Many of the so called conservatives are nothing other than RINOs. I have to hold my nose and pull thier lever when I compare them to other candidates. The other choice is to throw away my vote on someone that has no chance which still helps the Communist/Socialist/Progressive/Liberal Democrats. Republicans are squandering their opportunity with in fighting and supporting democrats over Trump.


----------



## RedLion (Sep 23, 2015)

Camel923 said:


> Many of the so called conservatives are nothing other than RINOs. I have to hold my nose and pull thier lever when I compare them to other candidates. The other choice is to throw away my vote on someone that has no chance which still helps the Communist/Socialist/Progressive/Liberal Democrats. Republicans are squandering their opportunity with in fighting and supporting democrats over Trump.


And that is why some rinos are retiring (see Jeff Flake) as they know that they will not get re-elected and would get primaried by a real conservative. The recent ACA legislation vote and the soon to happen tax plan vote are exposing rinos as well that will get the boot. The present is shaping the future and that is a more conservative populist party in power.


----------



## sideKahr (Oct 15, 2014)

But a Republican takeover will be tempered by the fact that Americans historically like an almost even party split in Congress, with the majority changing hands practically every election cycle.


----------



## Annie (Dec 5, 2015)

Slippy said:


> The Left "owns" the schools
> 
> Our Children are in the schools
> 
> Change that and we have a chance


Right, public schools and also universities. And let's not forget Hollywood.


----------



## Moonshinedave (Mar 28, 2013)

Watch 99.98% of everything out of New York and Hollywood, and you get Conservatives are uneducated, racist. If you are a conservative then you are the butt of all jokes, you are simple minded, you are hate filled white supremacist, you are the lowest of the low. If you are liberal, you are cool, you are educated, smart, and just a all around great person.
Maybe we are smart enough to see all this as propaganda by the liberal owned media outlets, but what about the young, and the non informed? Conservatives=bad, Liberals=good, which are these people going to choose? And when the young become the voting majority, then what? 
I'd love to be wrong, but the Liberal propaganda seem to have all the chips in this game.


----------



## RedLion (Sep 23, 2015)

The largest political group are the independents, followed by conservatives with liberal bringing up the rear. From what I read last year the break down is something like 42% Independent, 33% Conservative and 25% liberal. I believe this to be accurate.


----------



## Slippy (Nov 14, 2013)

RedLion said:


> The largest political group are the independents, followed by conservatives with liberal bringing up the rear. From what I read last year the break down is something like 42% Independent, 33% Conservative and 25% liberal. I believe this to be accurate.


Yes RedLion,

I believe the stats that you quoted to be a realistic depiction of "How People Define Themselves". But sadly, most people are delusional in their view of themselves. Many people who I have encountered who portray themselves as "Conservatives" are Fraudulent and do not have a true conservative bone in their body... and they consistently vote for the same type of Fraudulent Politician". Hence, the mess that we find ourselves in.
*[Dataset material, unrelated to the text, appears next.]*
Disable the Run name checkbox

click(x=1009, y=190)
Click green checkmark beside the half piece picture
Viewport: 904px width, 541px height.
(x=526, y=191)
This, ladies and gentlemen...

(All at once please!...)

I shit you not.:vs_laugh:


----------



## Maine-Marine (Mar 7, 2014)

Slippy said:


> The Left "owns" the schools
> 
> Our Children are in the schools
> 
> Change that and we have a chance


we home school...

I was talking to a teacher one time and she said "Well by the 3rd grade we try to have all the kids at the same level"

What THE!!!! my now 8 year old was 5 he heard ode to joy and walked over to the piano and within 5 minutes was playing it... at 8 the music group at church asks us if they can JAM with him after church for a few minutes

he composes his own music and performs it in public, last year while they wife went blue berry picking he went but played guitar and made some nice pocket change

if he was going to a PUBLIC school he would be way behind and frustrated and most likely in trouble.. he is way ahead of the curve on math and english


----------



## Denton (Sep 18, 2012)

Moonshinedave said:


> The liberals stick together, conservatives don't. Look no further than Washington D.C. to see that, add to that the liberals have control of the education system, and almost all of major media, and well... Is it too late to turn things around? Probably.
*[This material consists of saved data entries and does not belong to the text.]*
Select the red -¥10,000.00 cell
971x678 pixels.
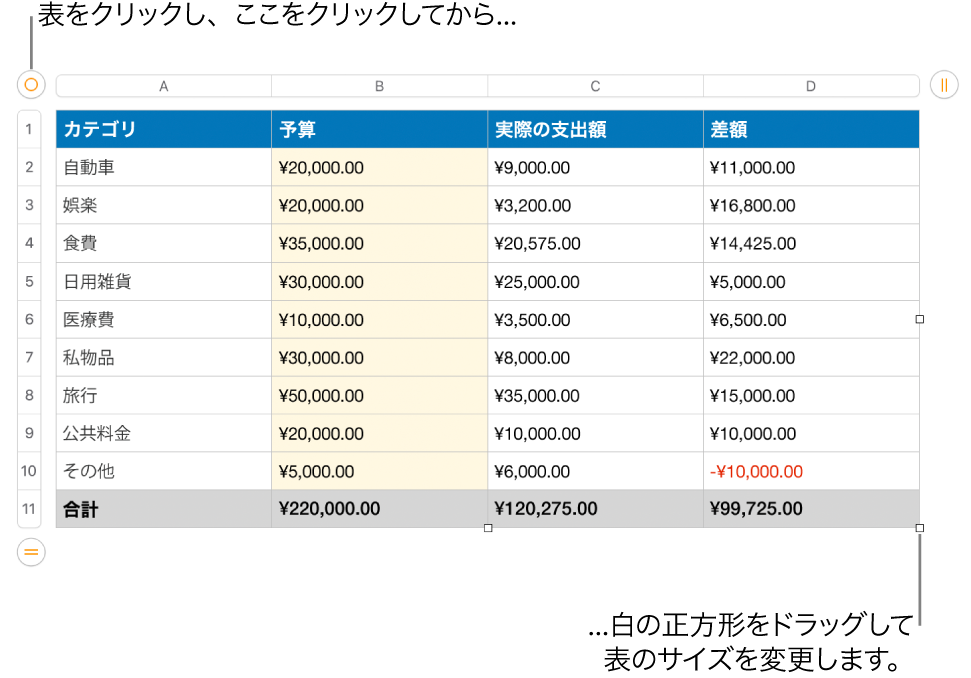point(811,470)
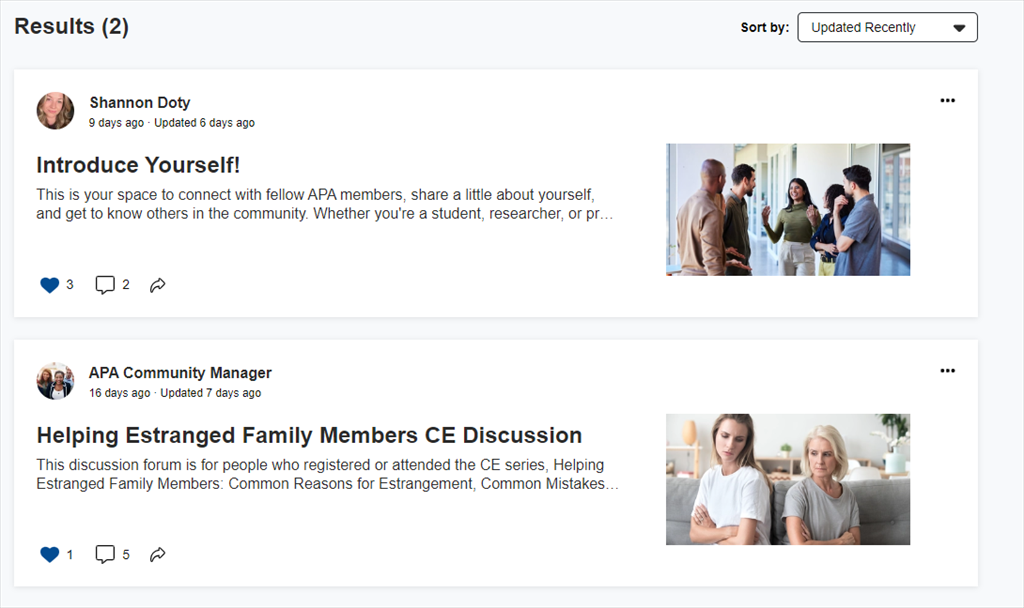Click the estranged family photo thumbnail
The image size is (1024, 608).
(x=787, y=479)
Conservatives stick together. Republicans do not.


----------



## Sasquatch (Dec 12, 2014)

I have to say I agree with just about everything he says in the video. I believe our number one tool in fighting the Left is exposing them for what they are. If you get enough people to understand what a danger they are we'd have the numbers on our side. If 10% of the population is liberal/Marxists and 90% is conservative or, at least, sides with conservatism there shouldn't be a problem. But when it's split 50/50 we have a problem. Because their 50 can easily become 60, 70, 80. And they will lie, cheat and steal to do it.

Sent from my SM-G900V using Tapatalk


----------



## OSC (Oct 21, 2017)

RedLion said:


> Conservatives have been on a 7 year winning streak, not just the 2016 POTUS election. The right has gained a 1,000+ state and national seats in that time. 39 state governors are Conservative with 2/3rds of state legislatures are conservative as well. It is going to continue with some success as I indicated. As far as Bernie supporters go, you will see some defect to vote for Trump come 2020. Bernie supports are big supporters in fair trade, as Trump is and millenials are a large supporter of the 2nd amendment as well. Millennial Voters Offer Greatest Opposition to 'Assault Weapons' Ban Regardless what the left tells you, millennials are also gravitating more toward traditional values such as women having babies and putting family first with more frequency.
> I think that too many folks still fall for the media and lefty lies. They are a coastal party, a minority party that will not gain in power nationally unless and until they boot socialism and back issues that a majority of Americans want. What you see on the mainstream media is typically the opposite of the truth.
> Watch and see my young friend.....:tango_face_wink: For instance, watch MN turn total Red again in 2018 when a conservative Governor is elected....
> Again do not forget that it is 26-8 Dem vs GOP senate seats up for re-election in 2018 with 15 of the 26 dem seats in states that Trump won with 4 GOP seats being in states that Clinton won. Expect the GOP to gain seats in the Senate and likely in the House as well.


Gee, it would seem as though that the earlier *opinions* of the left "owning the schools" is not congruent with the *facts* you listed above. When will the GOP be held responsible for anything?


----------



## RedLion (Sep 23, 2015)

OSC said:


> Gee, it would seem as though that the earlier *opinions* of the left "owning the schools" is not congruent with the *facts* you listed above. When will the GOP be held responsible for anything?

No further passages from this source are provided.